▶ **Work to be completed**: Give the records again in full, exactly as they appear.

▶ **Data entries**:
.....

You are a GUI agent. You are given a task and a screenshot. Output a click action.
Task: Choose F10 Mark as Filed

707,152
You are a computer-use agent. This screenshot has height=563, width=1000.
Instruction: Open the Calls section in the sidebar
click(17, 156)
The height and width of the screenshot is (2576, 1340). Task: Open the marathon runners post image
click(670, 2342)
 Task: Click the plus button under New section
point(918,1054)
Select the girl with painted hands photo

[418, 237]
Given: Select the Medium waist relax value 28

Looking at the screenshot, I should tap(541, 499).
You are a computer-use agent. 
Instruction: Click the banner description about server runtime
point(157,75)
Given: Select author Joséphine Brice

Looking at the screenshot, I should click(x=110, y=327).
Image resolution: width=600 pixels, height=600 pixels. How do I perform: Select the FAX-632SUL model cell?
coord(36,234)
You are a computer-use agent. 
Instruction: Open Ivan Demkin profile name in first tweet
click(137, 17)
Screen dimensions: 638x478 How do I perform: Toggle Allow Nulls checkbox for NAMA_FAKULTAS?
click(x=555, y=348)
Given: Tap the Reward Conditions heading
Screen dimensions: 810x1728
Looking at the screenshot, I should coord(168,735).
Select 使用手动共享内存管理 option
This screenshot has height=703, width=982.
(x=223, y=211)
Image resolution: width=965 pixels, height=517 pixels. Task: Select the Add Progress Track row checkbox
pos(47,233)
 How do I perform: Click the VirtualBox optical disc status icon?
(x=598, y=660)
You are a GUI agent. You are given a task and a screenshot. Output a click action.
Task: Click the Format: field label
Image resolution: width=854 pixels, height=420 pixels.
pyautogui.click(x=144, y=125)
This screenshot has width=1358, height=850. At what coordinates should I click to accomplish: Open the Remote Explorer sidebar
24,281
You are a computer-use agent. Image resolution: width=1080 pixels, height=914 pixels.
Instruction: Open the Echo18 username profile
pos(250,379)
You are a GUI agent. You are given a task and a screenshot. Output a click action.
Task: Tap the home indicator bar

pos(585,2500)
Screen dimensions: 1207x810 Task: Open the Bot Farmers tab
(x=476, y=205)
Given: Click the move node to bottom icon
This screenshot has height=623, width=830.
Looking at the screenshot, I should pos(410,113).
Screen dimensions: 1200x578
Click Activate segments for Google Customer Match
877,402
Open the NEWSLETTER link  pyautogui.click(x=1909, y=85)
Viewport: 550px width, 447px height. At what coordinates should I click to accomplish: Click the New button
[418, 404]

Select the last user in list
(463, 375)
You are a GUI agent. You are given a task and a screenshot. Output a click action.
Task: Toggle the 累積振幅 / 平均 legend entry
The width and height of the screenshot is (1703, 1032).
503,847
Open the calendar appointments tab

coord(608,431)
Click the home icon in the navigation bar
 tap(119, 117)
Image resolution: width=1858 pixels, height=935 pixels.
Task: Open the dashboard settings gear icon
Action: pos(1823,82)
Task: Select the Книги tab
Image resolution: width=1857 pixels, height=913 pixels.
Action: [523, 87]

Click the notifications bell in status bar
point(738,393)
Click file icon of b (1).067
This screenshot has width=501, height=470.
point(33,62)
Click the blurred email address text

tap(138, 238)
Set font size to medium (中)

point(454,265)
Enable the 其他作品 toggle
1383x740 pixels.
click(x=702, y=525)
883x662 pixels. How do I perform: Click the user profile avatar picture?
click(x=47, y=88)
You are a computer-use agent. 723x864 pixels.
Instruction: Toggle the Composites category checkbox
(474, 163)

.....

▶ **Output for this exercise**:
You are a GUI agent. You are given a task and a screenshot. Output a click action.
Task: Choose F10 Mark as Filed

707,152
You are a computer-use agent. This screenshot has height=563, width=1000.
Instruction: Open the Calls section in the sidebar
click(17, 156)
The height and width of the screenshot is (2576, 1340). Task: Open the marathon runners post image
click(670, 2342)
 Task: Click the plus button under New section
point(918,1054)
Select the girl with painted hands photo

[418, 237]
Given: Select the Medium waist relax value 28

Looking at the screenshot, I should tap(541, 499).
You are a computer-use agent. 
Instruction: Click the banner description about server runtime
point(157,75)
Given: Select author Joséphine Brice

Looking at the screenshot, I should click(x=110, y=327).
Image resolution: width=600 pixels, height=600 pixels. How do I perform: Select the FAX-632SUL model cell?
coord(36,234)
You are a computer-use agent. 
Instruction: Open Ivan Demkin profile name in first tweet
click(137, 17)
Screen dimensions: 638x478 How do I perform: Toggle Allow Nulls checkbox for NAMA_FAKULTAS?
click(x=555, y=348)
Given: Tap the Reward Conditions heading
Screen dimensions: 810x1728
Looking at the screenshot, I should coord(168,735).
Select 使用手动共享内存管理 option
This screenshot has height=703, width=982.
(x=223, y=211)
Image resolution: width=965 pixels, height=517 pixels. Task: Select the Add Progress Track row checkbox
pos(47,233)
 How do I perform: Click the VirtualBox optical disc status icon?
(x=598, y=660)
You are a GUI agent. You are given a task and a screenshot. Output a click action.
Task: Click the Format: field label
Image resolution: width=854 pixels, height=420 pixels.
pyautogui.click(x=144, y=125)
This screenshot has width=1358, height=850. At what coordinates should I click to accomplish: Open the Remote Explorer sidebar
24,281
You are a computer-use agent. Image resolution: width=1080 pixels, height=914 pixels.
Instruction: Open the Echo18 username profile
pos(250,379)
You are a GUI agent. You are given a task and a screenshot. Output a click action.
Task: Tap the home indicator bar

pos(585,2500)
Screen dimensions: 1207x810 Task: Open the Bot Farmers tab
(x=476, y=205)
Given: Click the move node to bottom icon
This screenshot has height=623, width=830.
Looking at the screenshot, I should pos(410,113).
Screen dimensions: 1200x578
Click Activate segments for Google Customer Match
877,402
Open the NEWSLETTER link  pyautogui.click(x=1909, y=85)
Viewport: 550px width, 447px height. At what coordinates should I click to accomplish: Click the New button
[418, 404]

Select the last user in list
(463, 375)
You are a GUI agent. You are given a task and a screenshot. Output a click action.
Task: Toggle the 累積振幅 / 平均 legend entry
The width and height of the screenshot is (1703, 1032).
503,847
Open the calendar appointments tab

coord(608,431)
Click the home icon in the navigation bar
 tap(119, 117)
Image resolution: width=1858 pixels, height=935 pixels.
Task: Open the dashboard settings gear icon
Action: pos(1823,82)
Task: Select the Книги tab
Image resolution: width=1857 pixels, height=913 pixels.
Action: [523, 87]

Click the notifications bell in status bar
point(738,393)
Click file icon of b (1).067
This screenshot has width=501, height=470.
point(33,62)
Click the blurred email address text

tap(138, 238)
Set font size to medium (中)

point(454,265)
Enable the 其他作品 toggle
1383x740 pixels.
click(x=702, y=525)
883x662 pixels. How do I perform: Click the user profile avatar picture?
click(x=47, y=88)
You are a computer-use agent. 723x864 pixels.
Instruction: Toggle the Composites category checkbox
(474, 163)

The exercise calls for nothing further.